(TASK ITEM)
Everything from the line with "Screen dimensions: 1008x528" to the end of the entries should be set down exactly, except the pictures.

(DATA)

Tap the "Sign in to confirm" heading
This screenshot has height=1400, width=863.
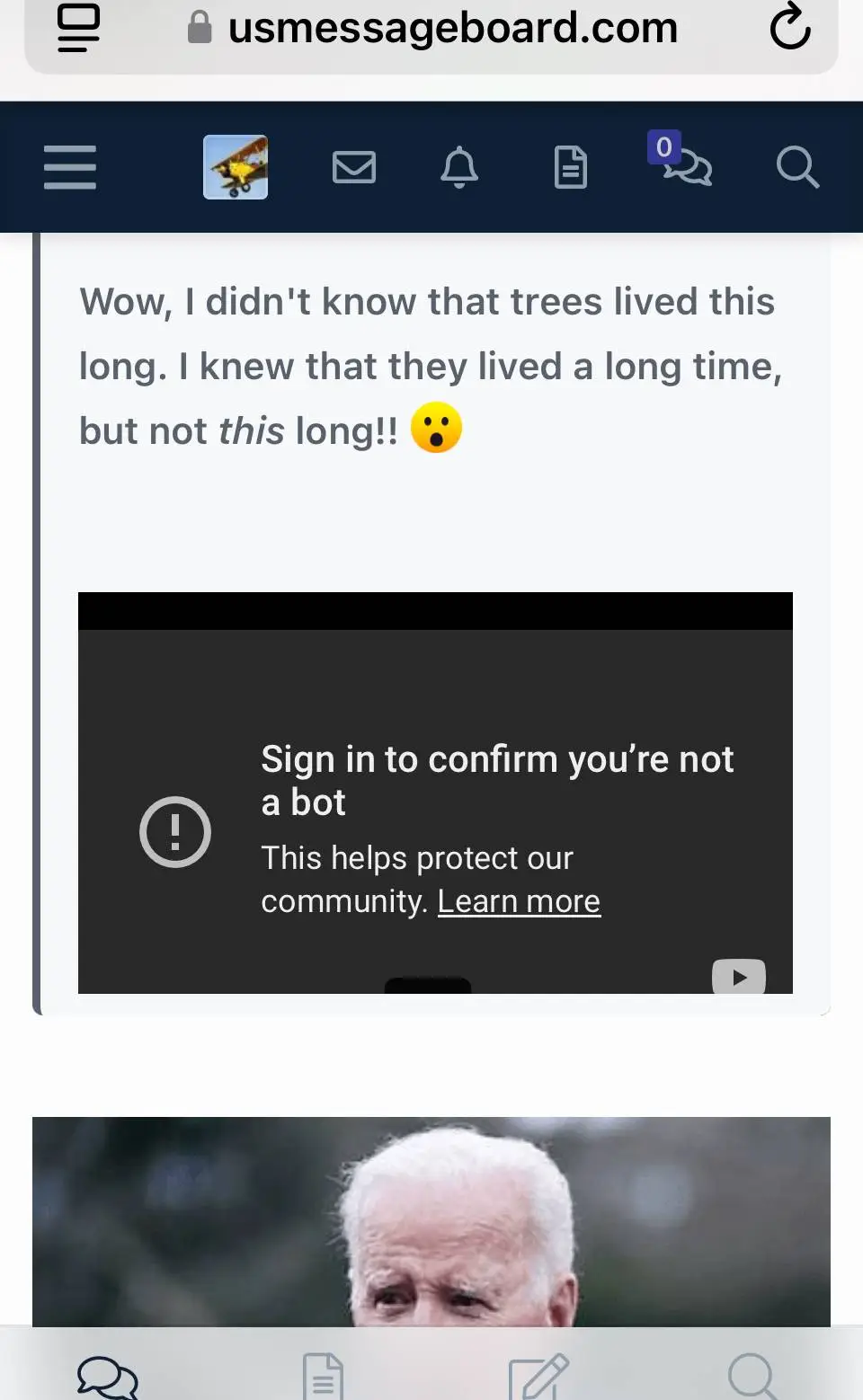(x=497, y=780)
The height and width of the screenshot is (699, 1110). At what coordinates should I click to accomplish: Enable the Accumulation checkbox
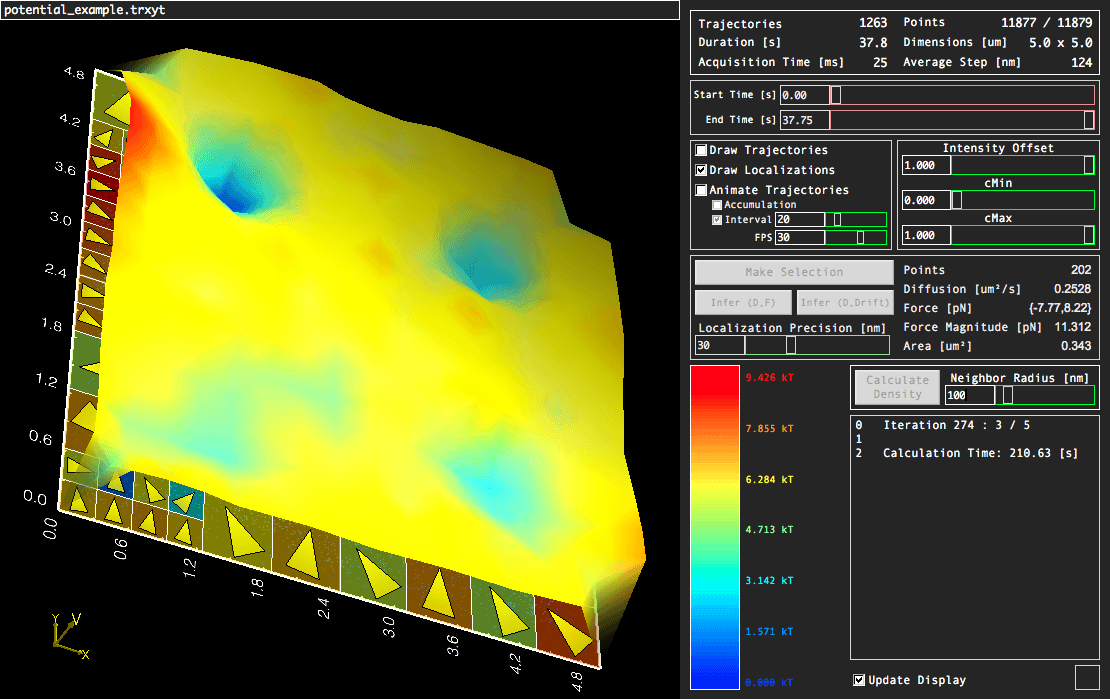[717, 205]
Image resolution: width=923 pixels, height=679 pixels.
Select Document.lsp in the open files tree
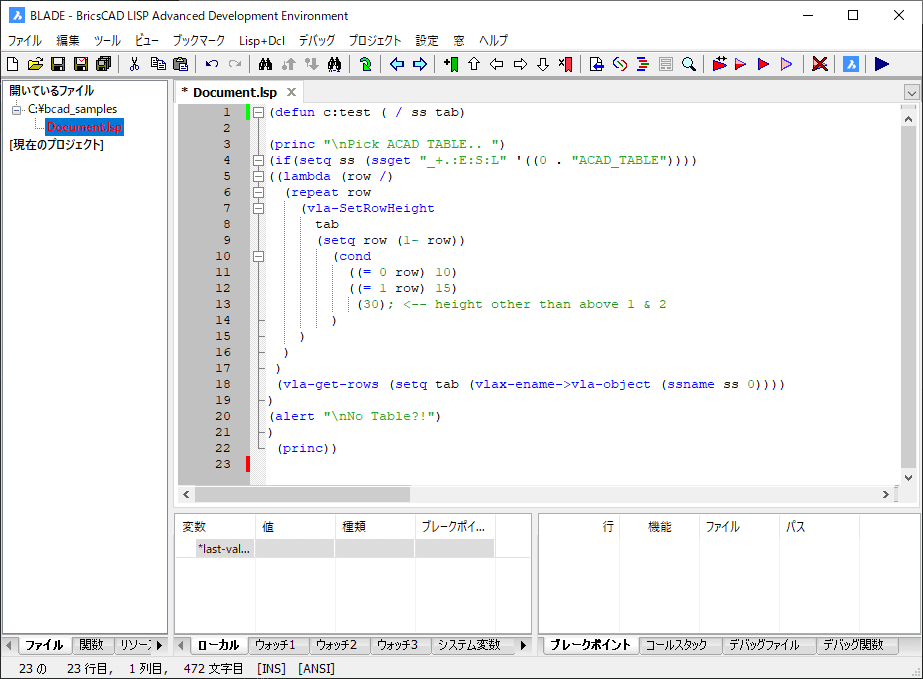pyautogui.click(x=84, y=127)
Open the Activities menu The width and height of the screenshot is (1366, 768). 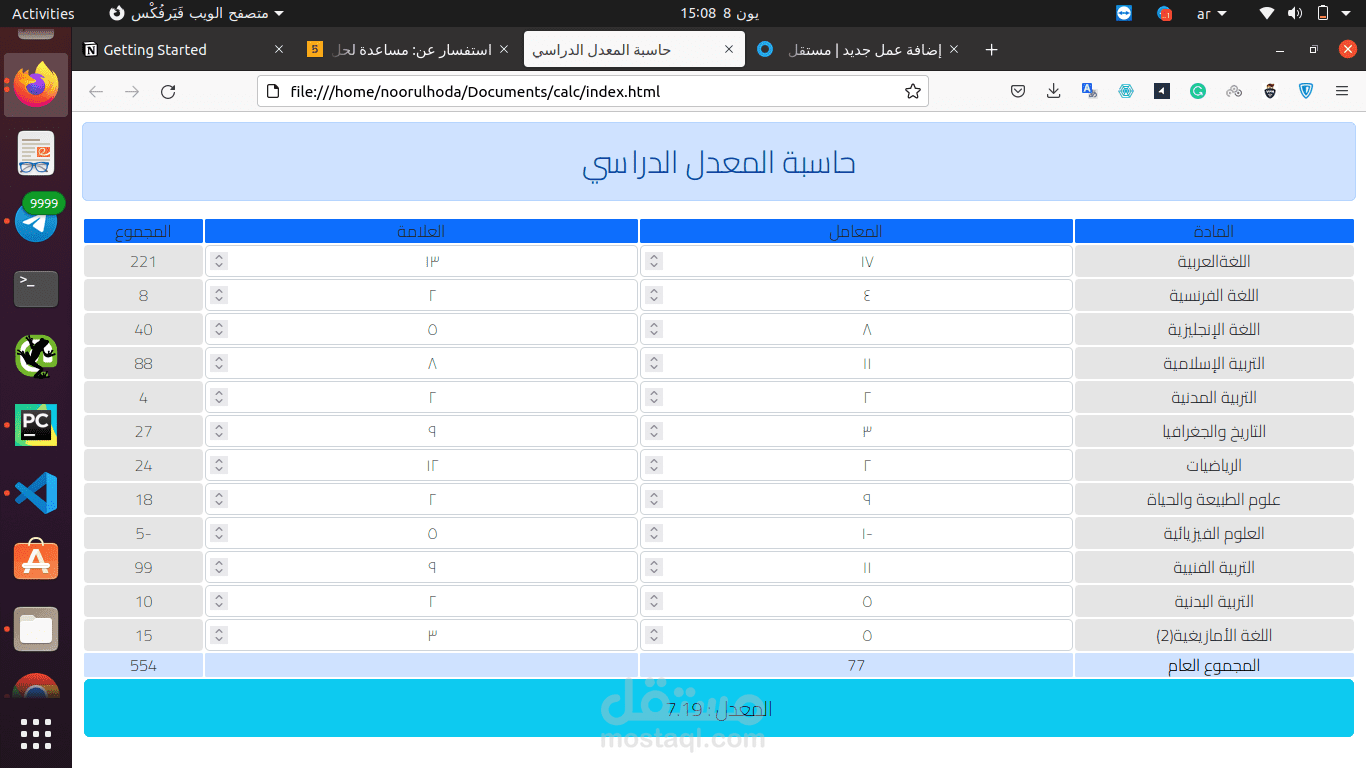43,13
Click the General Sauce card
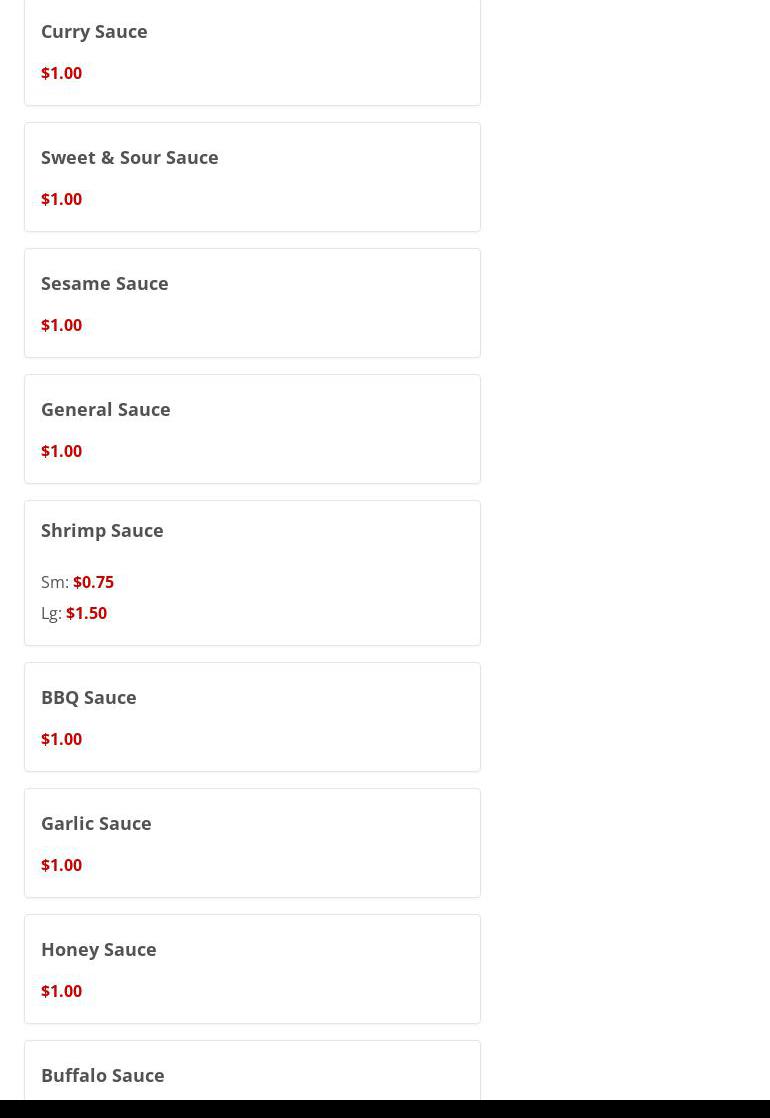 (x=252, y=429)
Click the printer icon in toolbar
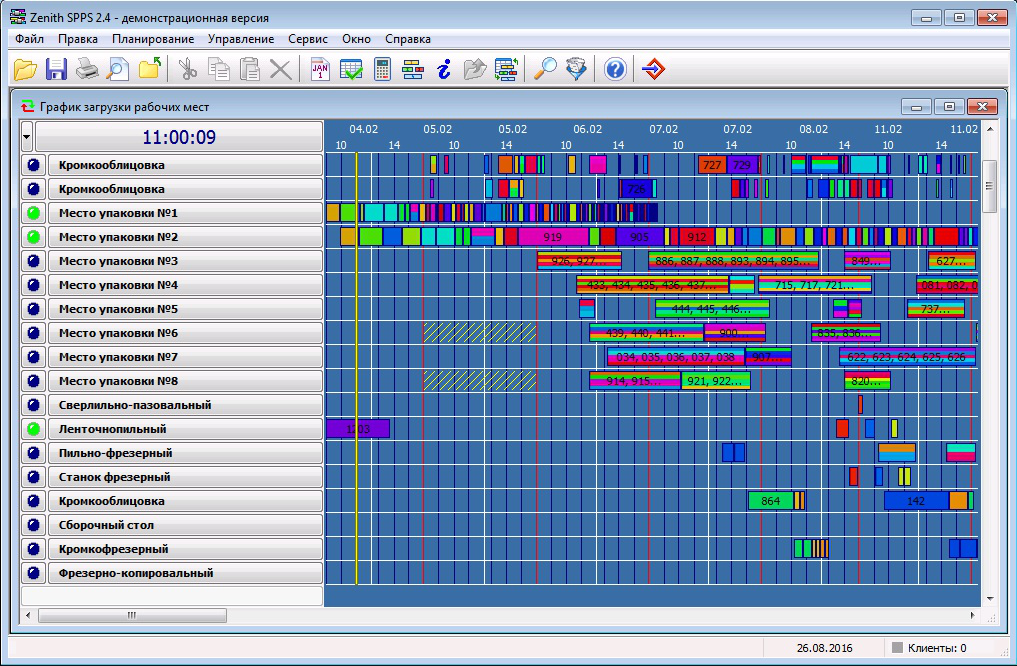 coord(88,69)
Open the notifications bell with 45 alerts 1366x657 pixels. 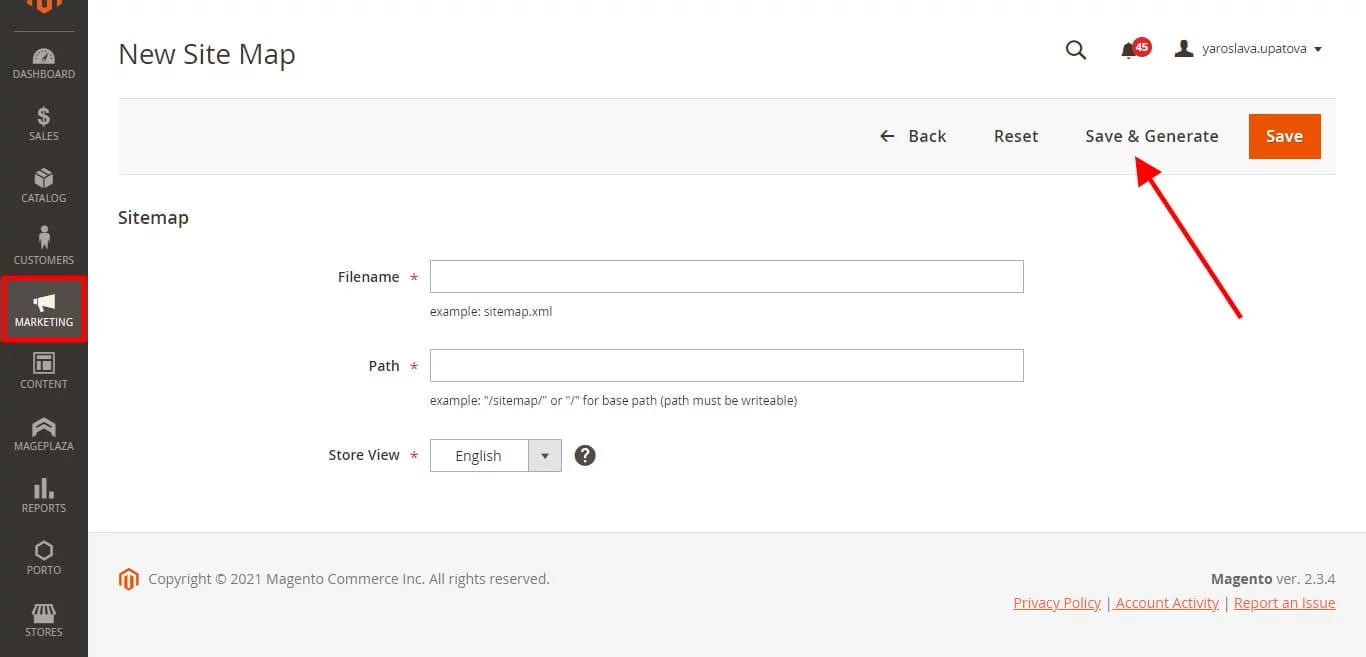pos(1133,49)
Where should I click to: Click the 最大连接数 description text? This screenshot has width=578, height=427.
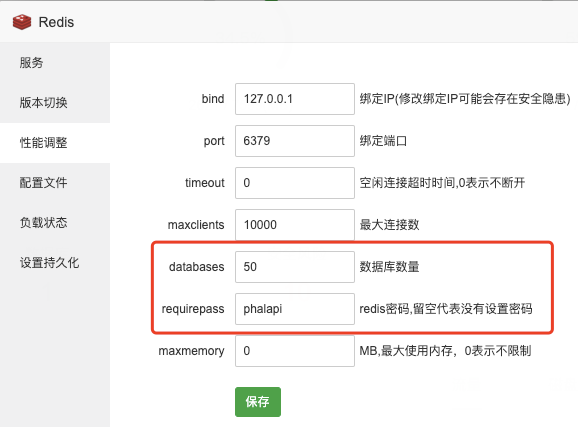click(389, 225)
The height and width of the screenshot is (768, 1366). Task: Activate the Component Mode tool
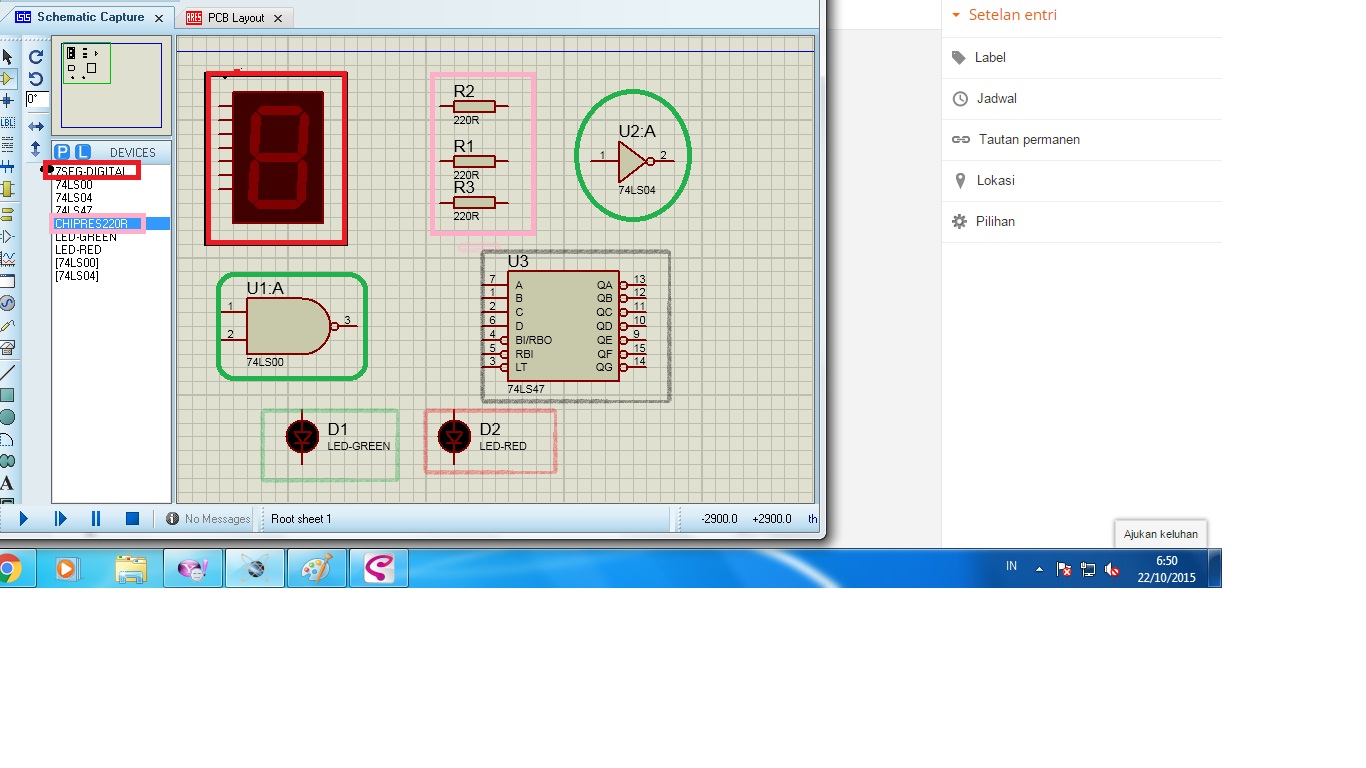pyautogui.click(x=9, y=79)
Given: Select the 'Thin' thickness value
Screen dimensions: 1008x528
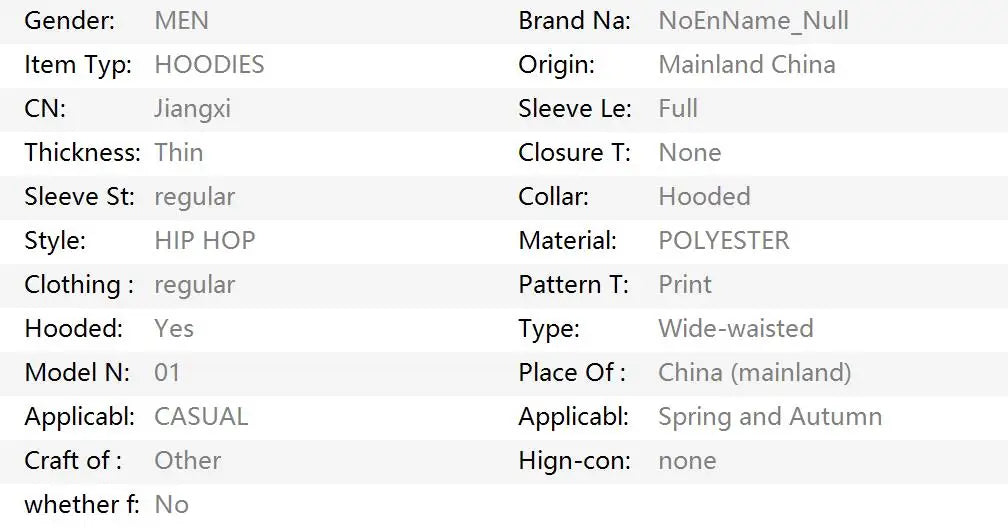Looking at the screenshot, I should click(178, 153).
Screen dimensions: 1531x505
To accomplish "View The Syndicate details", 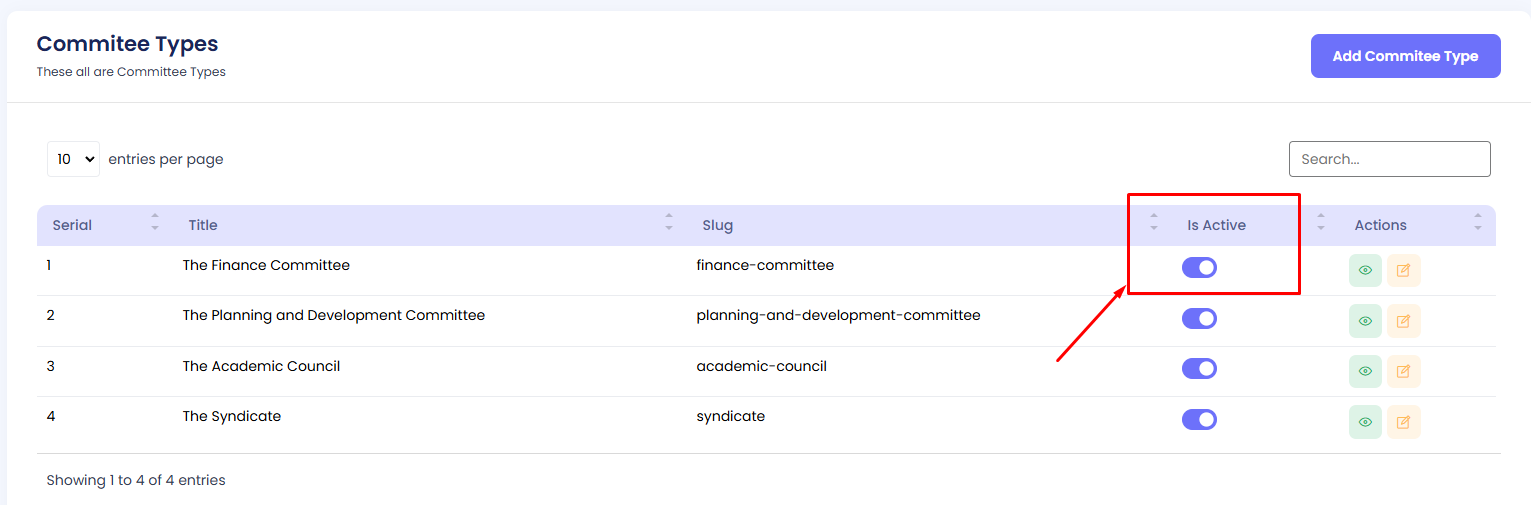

(YOUR RESPONSE)
Screen dimensions: 1008x528
Looking at the screenshot, I should click(178, 153).
Screen dimensions: 1531x505
To accomplish "View The Syndicate details", 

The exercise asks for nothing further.